Board President Joe Begeny said highlights of the deal include new guidelines for class sizes, planning time for teachers, the continuation of merit bonuses for teachers and financial security for the district.
"We shouldn't have to go to the taxpayers until at least 2023, which is 13 years between levy requests," he said. "As with all negotiations, each side didn't get all that they wanted, but everyone worked together and accomplished so much in the four days spent together that I couldn't be happier with their efforts."
The new contract, effective from Aug. 1 to July 31, 2020, calls for base pay for starting teachers to increase this month by 2.5 percent to $41,696; in August 2018 by 2.25 percent to $42,634 and by 2 percent in August 2019 to $43,487.
Teachers affected by a step freeze on the pay scale in 2013-14 also will recover a step under the new contract.
Begeny said he is happy with the new contract.
"When you look at the long-term liability, we were able to provide things like class size and teacher planning time, but not mortgage the district's future," he said. "So we won't have to go on the ballot any time in the near future.
"Honestly, I'd like to thank both sides for getting this job done and for making a statement that all of this is really all about the kids," he said.
Tornero wasn't as pleased.
"This is a contract with concessions for the teachers union and nothing in return for the students and taxpayers," she said. "Teacher seniority over merit is in the new contract. Is that what's best for students and taxpayers? This contract is a gift basket to the union and no one else."
Class size and planning time, along with a salary schedule and reduction-in-force policy that teachers thought was based too much on merit were sticking points in the district's last negotiations with the Reynoldsburg Education Association, which resulted in a 15-day strike in September 2014.
The new contract gives each teacher a minimum of 220 minutes per week for instructional planning, evaluation and conferences.
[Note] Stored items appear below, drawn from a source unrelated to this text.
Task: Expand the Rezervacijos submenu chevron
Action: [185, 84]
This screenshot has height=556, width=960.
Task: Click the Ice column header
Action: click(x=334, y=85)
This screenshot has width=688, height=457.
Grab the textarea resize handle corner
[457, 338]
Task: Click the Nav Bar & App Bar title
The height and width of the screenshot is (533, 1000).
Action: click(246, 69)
It states planning time will be directed by teachers for an average of two and one-half days per week. The contract also calls for a group of teachers and administrators to study the use of and implementation of planning time and to present findings to the school board by the end of the 2017-18 school year.
The word "aspirational" was connected with class sizes in the old contract, but that word has been deleted; the new contract states class sizes will be limited to 25 students per core academic class in grades K-4; 30 students per core class in grades 5-8 and 35 students in grades 9-12.
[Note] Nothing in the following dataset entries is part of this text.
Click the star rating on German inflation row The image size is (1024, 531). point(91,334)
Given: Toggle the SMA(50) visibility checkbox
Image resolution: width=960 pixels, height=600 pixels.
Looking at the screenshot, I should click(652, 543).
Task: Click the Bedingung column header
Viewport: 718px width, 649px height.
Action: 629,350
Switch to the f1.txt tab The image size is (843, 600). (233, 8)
If the number of students in a class or caseload exceeds the guidelines, teachers may request a meeting with administrators to discuss the issue and explore alternatives, which could include "adjusting schedules, adding paraprofessionals, providing additional compensation ($5 per student per day for the time that the class size or caseload exceeds the guidelines)," according to the new contract.
"How does five dollars per student per day -- paid to a teacher for each student over a class size guideline -- help students?" Tornero asked. "How does it take a class from overwhelming to manageable?"
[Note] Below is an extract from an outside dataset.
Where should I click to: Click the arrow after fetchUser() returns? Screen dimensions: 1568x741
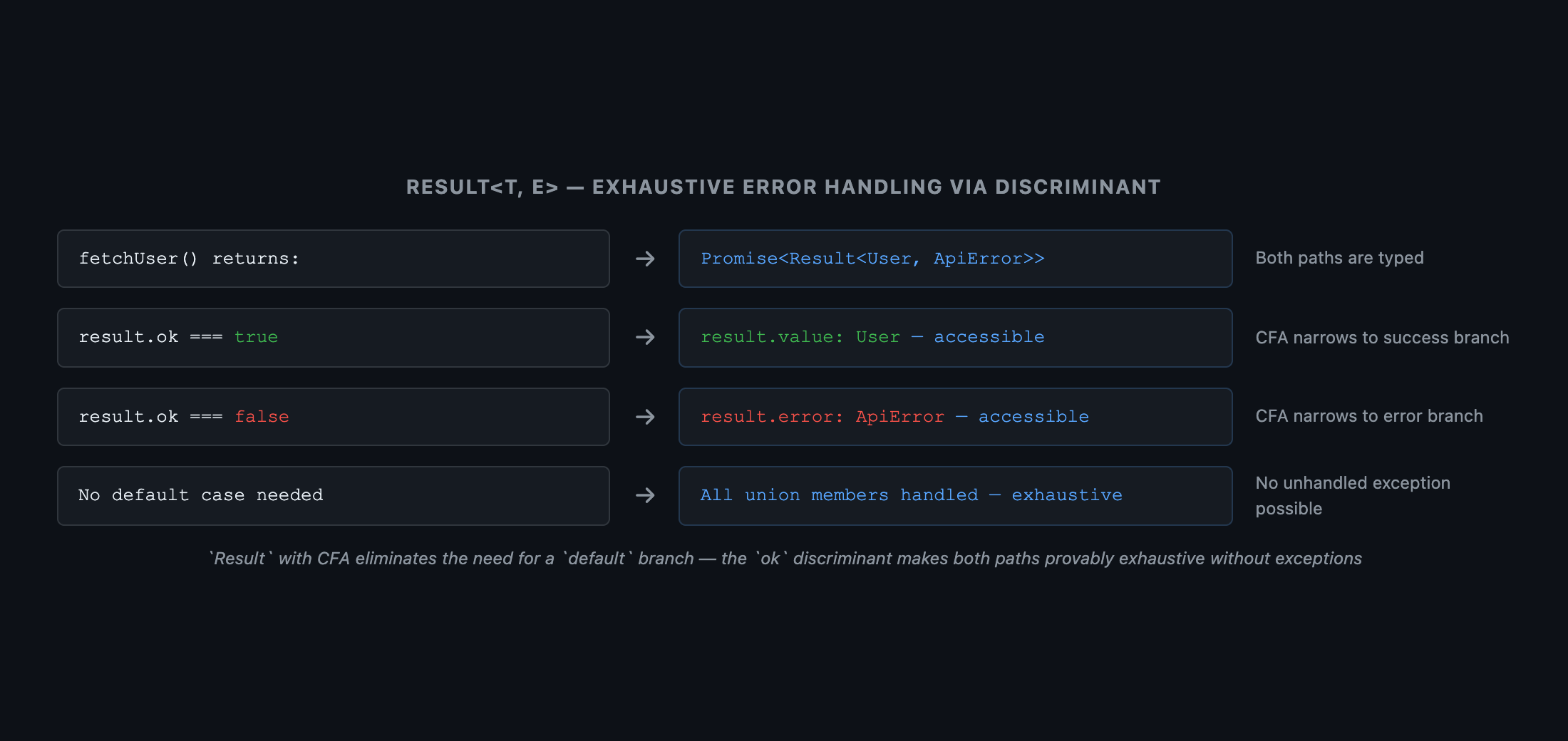pos(645,259)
Board member Debbie Dunlap called the vote "a landmark moment."
"While I was not a part of negotiating the contract, to negotiate a new contract in four days was monumental for this district," she said. "I'm proud of everyone involved and happy they took the time to really listen to each other."
She said the agreement covers both teaching and learning conditions.
"I firmly believe that the teachers' working conditions are the same things as the students' learning conditions and I think this contract addresses both," she said.